PROBLEM STATEMENT —
Which lines of the data contain the string "plus"? Copy every one of them.

::: GIVEN INFORMATION

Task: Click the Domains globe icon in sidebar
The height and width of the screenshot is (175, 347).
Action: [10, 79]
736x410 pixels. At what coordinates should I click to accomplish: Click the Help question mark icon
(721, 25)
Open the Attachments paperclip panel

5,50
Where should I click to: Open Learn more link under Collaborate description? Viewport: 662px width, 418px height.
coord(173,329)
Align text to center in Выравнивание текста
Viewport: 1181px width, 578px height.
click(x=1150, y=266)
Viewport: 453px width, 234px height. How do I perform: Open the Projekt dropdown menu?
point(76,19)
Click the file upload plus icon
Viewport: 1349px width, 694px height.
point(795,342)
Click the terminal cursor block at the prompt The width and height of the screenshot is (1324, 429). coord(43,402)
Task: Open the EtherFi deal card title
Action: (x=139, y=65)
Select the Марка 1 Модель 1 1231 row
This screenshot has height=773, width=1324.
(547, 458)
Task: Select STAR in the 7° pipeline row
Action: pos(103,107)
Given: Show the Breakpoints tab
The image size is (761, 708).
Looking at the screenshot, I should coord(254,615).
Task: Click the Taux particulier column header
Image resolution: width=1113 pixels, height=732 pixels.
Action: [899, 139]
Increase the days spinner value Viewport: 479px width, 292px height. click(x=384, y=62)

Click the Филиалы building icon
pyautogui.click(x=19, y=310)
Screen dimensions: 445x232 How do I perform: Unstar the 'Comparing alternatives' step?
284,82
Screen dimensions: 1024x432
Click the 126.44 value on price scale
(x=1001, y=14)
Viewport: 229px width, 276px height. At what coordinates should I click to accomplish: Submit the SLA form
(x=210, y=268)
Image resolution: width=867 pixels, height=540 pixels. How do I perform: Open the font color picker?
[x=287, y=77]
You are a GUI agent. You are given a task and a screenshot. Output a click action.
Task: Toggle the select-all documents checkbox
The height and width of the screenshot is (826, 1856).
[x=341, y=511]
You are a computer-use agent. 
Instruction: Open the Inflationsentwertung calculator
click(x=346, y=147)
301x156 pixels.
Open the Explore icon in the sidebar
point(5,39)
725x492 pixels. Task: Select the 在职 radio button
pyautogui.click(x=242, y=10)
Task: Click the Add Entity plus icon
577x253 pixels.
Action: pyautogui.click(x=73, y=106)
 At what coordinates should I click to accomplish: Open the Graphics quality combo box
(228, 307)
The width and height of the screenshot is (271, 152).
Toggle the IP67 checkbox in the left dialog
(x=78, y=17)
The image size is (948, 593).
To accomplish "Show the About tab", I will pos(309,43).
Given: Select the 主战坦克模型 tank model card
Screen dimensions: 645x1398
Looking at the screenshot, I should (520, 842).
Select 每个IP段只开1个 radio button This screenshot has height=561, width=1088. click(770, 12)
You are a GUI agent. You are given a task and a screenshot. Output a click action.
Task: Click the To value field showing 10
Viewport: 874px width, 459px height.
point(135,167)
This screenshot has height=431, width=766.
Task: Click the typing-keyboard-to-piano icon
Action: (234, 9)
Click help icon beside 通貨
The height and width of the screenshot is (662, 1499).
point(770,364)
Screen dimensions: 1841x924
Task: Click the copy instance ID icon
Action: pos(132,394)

::::::

RESULT OF THIS TASK —
Click the file upload plus icon
Task: Click the Add Entity plus icon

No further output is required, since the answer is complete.